*** Recorded data

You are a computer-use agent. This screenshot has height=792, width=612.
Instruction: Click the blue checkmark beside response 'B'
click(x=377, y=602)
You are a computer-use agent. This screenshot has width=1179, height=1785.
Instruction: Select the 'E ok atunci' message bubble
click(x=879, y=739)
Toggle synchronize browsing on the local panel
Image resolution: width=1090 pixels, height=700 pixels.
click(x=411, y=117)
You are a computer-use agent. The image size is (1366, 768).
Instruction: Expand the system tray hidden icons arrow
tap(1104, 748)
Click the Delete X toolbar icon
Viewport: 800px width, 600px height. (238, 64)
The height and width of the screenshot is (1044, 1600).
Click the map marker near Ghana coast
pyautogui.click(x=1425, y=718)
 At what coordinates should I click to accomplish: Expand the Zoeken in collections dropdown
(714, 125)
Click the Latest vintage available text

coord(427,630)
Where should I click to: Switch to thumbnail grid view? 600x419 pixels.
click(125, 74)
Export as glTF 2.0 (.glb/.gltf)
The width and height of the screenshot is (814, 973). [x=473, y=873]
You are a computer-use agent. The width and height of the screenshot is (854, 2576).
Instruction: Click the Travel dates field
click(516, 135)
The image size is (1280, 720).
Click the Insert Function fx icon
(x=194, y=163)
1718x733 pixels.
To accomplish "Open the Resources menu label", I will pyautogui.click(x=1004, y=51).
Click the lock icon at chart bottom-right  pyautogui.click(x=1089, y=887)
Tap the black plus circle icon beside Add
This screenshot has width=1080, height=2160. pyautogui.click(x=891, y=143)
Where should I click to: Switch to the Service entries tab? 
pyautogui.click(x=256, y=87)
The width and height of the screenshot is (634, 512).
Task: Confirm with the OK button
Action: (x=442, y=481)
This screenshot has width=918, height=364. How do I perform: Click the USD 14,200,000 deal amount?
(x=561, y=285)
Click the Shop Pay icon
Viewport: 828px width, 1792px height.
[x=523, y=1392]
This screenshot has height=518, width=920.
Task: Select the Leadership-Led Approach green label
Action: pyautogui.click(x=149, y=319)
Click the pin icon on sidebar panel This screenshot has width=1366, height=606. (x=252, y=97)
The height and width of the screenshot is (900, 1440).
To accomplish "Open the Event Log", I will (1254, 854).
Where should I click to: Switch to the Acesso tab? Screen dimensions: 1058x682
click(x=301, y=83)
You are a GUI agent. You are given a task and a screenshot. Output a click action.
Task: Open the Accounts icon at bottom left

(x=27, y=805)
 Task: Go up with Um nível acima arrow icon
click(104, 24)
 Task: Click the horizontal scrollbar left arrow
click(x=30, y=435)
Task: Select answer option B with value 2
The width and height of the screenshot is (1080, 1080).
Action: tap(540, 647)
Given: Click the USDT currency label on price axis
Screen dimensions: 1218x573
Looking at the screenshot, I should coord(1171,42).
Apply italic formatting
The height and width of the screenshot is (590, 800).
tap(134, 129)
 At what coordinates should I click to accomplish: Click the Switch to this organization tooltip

******

Exercise directions >> Beginning at the line with "Task: Go up with Um nível acima arrow icon" and ending at the last line of the entries, print every line exactly.

Task answer >>
 Task: Go up with Um nível acima arrow icon
click(104, 24)
 Task: Click the horizontal scrollbar left arrow
click(x=30, y=435)
Task: Select answer option B with value 2
The width and height of the screenshot is (1080, 1080).
Action: tap(540, 647)
Given: Click the USDT currency label on price axis
Screen dimensions: 1218x573
Looking at the screenshot, I should coord(1171,42).
Apply italic formatting
The height and width of the screenshot is (590, 800).
tap(134, 129)
 At what coordinates should I click to accomplish: Click the Switch to this organization tooltip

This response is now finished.